PROBLEM STATEMENT: Render the stretch of the items that opens with the line containing "is (2412, 1080)." and closes with the line containing "center [336, 700]." as a Markdown table with the columns Row and Item line. Give each non-blank line its own numbered row, and include only those lines, both ends among them.

SOURCE MATERIAL:

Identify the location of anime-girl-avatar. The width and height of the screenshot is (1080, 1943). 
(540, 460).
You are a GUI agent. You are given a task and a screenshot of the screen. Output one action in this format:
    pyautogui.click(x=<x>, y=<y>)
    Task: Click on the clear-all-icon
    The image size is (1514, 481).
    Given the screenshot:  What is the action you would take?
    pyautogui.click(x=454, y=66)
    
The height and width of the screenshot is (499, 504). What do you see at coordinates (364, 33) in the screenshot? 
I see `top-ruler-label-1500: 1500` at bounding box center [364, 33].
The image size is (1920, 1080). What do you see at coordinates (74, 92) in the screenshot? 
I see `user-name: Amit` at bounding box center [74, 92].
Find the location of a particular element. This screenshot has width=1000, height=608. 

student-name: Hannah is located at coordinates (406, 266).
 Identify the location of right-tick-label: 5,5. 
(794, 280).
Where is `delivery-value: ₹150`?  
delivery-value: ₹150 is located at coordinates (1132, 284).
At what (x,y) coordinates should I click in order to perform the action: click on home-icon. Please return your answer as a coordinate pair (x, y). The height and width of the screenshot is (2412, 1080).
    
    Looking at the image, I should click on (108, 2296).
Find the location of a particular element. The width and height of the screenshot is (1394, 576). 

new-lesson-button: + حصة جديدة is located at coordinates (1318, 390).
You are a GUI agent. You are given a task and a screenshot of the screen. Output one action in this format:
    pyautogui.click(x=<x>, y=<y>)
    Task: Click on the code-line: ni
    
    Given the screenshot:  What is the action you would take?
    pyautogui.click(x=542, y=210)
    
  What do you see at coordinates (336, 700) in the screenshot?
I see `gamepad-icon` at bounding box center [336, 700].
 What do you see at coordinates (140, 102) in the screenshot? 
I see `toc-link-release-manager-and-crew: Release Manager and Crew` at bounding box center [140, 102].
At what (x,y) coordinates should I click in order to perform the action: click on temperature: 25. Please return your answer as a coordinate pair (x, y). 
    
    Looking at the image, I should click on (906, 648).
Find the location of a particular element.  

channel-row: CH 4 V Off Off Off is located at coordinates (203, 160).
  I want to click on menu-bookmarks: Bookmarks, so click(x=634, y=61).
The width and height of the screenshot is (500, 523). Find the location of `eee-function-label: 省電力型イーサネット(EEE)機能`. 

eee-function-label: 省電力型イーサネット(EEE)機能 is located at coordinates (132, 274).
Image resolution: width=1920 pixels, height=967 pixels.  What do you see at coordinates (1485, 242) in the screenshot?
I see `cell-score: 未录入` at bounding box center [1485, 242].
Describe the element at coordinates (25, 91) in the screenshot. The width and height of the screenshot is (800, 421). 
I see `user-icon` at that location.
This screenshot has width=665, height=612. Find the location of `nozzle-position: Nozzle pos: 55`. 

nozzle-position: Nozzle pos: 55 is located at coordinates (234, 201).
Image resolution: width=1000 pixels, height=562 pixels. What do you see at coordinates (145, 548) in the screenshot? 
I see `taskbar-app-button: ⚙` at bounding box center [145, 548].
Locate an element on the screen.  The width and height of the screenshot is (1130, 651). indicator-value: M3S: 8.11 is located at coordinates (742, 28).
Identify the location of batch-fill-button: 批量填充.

ANSWER TO THE EXERCISE:
| Row | Item line |
|---|---|
| 1 | At what (x,y) coordinates should I click in order to perform the action: click on home-icon. Please return your answer as a coordinate pair (x, y). The height and width of the screenshot is (2412, 1080). |
| 2 |     Looking at the image, I should click on (108, 2296). |
| 3 | Find the location of a particular element. The width and height of the screenshot is (1394, 576).  |
| 4 | new-lesson-button: + حصة جديدة is located at coordinates (1318, 390). |
| 5 | You are a GUI agent. You are given a task and a screenshot of the screen. Output one action in this format: |
| 6 |     pyautogui.click(x=<x>, y=<y>) |
| 7 |     Task: Click on the code-line: ni |
| 8 |     Given the screenshot:  What is the action you would take? |
| 9 |     pyautogui.click(x=542, y=210) |
| 10 |   What do you see at coordinates (336, 700) in the screenshot? |
| 11 | I see `gamepad-icon` at bounding box center [336, 700]. |